Under cabinet lighting is a really good way to enhance the look and feel of your kitchen, not to mention easy as well.
This kind of lighting serves two main purposes. The first is obviously to provide bright task lighting for your kitchen worktops – essential for food preparation and cooking. The second is that it illuminates the backsplash on your wall to create beautiful accent lighting.
The difficult part is choosing from the myriad of options available to you. The type of lighting you decide to go for will depend on a number of factors.
What we’ll be looking at in this guide are the differences between all those options to help you decide what kind of under cabinet lighting you want for your kitchen.
Halogen, Fluorescent Or LED?
The first thing you’ll want to consider is the light source. Here, you have three options: halogen, fluorescent and LED.
Halogen lighting is what has long been the industry standard for domestic lighting. Whilst they’re very cheap to buy, they are perhaps the dearest to maintain of the three, due to their high energy consumption and short lifespan.
This is compounded by their fragility too – it only takes a minor knock to break the filament.
They also get very hot during use which poses its own fire risks, but is definitely not what you want for under cabinet lighting, especially if you’re storing things in the cabinets.
Fluorescent lighting – more commonly known as ‘energy saving bulbs’ are cheaper to run, but tend to be quite bulky. They also flicker, take time to hit full brightness and contain an average of 3-5mg of mercury per bulb – mercury is a substance is difficult to dispose of properly.
LEDs provide the best performance for even less energy – resulting in the best option as far as the three choices are concerned.
LEDs use around 10% of the energy of halogen bulbs, and about 40% of the energy typically consumed by a fluorescent light. This is because they manage to convert 90% of their energy to heat, with the remaining 10% lost to heat.
Compared to this, halogen lights lose up to 80% of their energy to heat, making them far less efficient.
As a result, there is less heat that passes through the internal components, and therefore less stress on the entire unit. This means they last up to 50,000 hours – that’s 2 times longer than fluorescent lights and 20 times longer than halogens.
When you consider the long term savings on both your electricity bills and on maintenance costs, you’ll soon realise that LED lights make sense for your under cabinet lighting.
LEDs are also really versatile, as you have a choice of cuttable, flexible LED strip lights, or LED puck lights depending on your taste.
Puck Or Linear?
The style of the fixture is important, as it will determine what your under cabinet lighting actually looks like in terms of the effect it produces.
Our flexible LED strip lights distribute their light more evenly, resulting in a more uniform appearance. Some people prefer the puck option though, which works by creating individual spots of light.

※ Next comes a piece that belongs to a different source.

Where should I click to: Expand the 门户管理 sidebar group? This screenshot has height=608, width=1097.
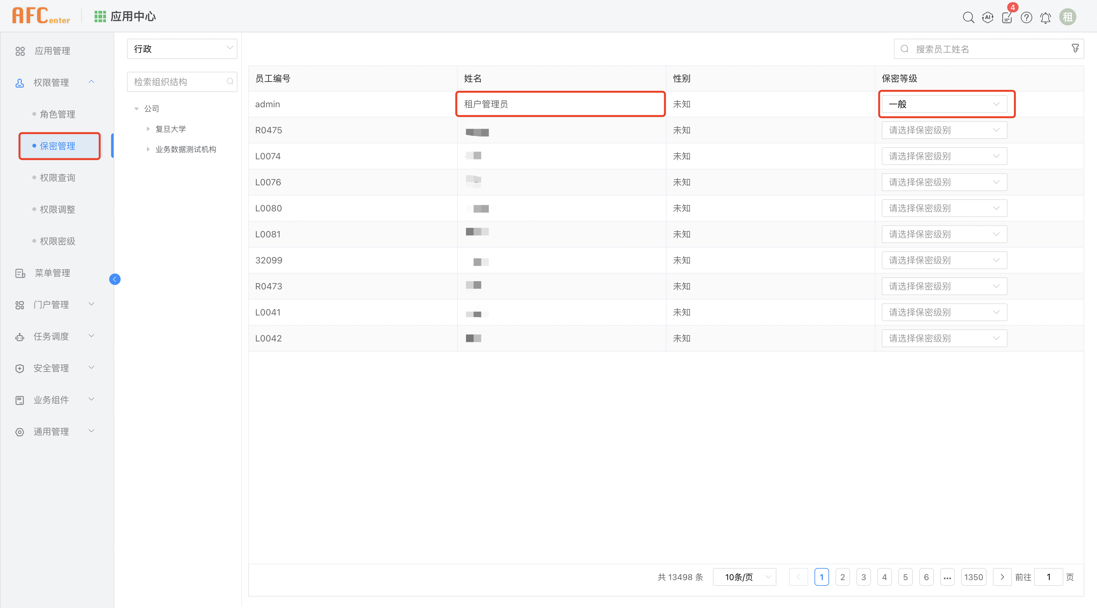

In truth, both work equally well, and whichever you choose will come down to personal preference. Just make sure that you go for the LED option.
Recessed Or Surface Mounted?
Many people assume that surface mounted under cabinet lighting will result in fixtures that stick out unpleasantly from underneath the cabinet. This simply isn’t the case.
Most lighting fixtures nowadays, especially LEDs, are incredibly thin, requiring you to stick your head right underneath the cabinet to see them.
What this means for you is that you can’t really go wrong with either, as both work just as well as the other. Recessing does require a bit more work, but the end result looks more professional.
Hardwire Or Plug In?
Hardwired light fixtures connect directly to your mains 240V AC supply, and can be operated from a light switch or dimmer. You’ll also need to make sure that you purchase a suitable LED driver, remembering to buy a dimmable driver if you want to be able to dim your lights.
The other option available to you is to simply plug your lights into a wall socket, in which case you’ll need a plug-and-play power adapter. This takes a lot less effort, but you won’t be able to operate the lights from your light switch.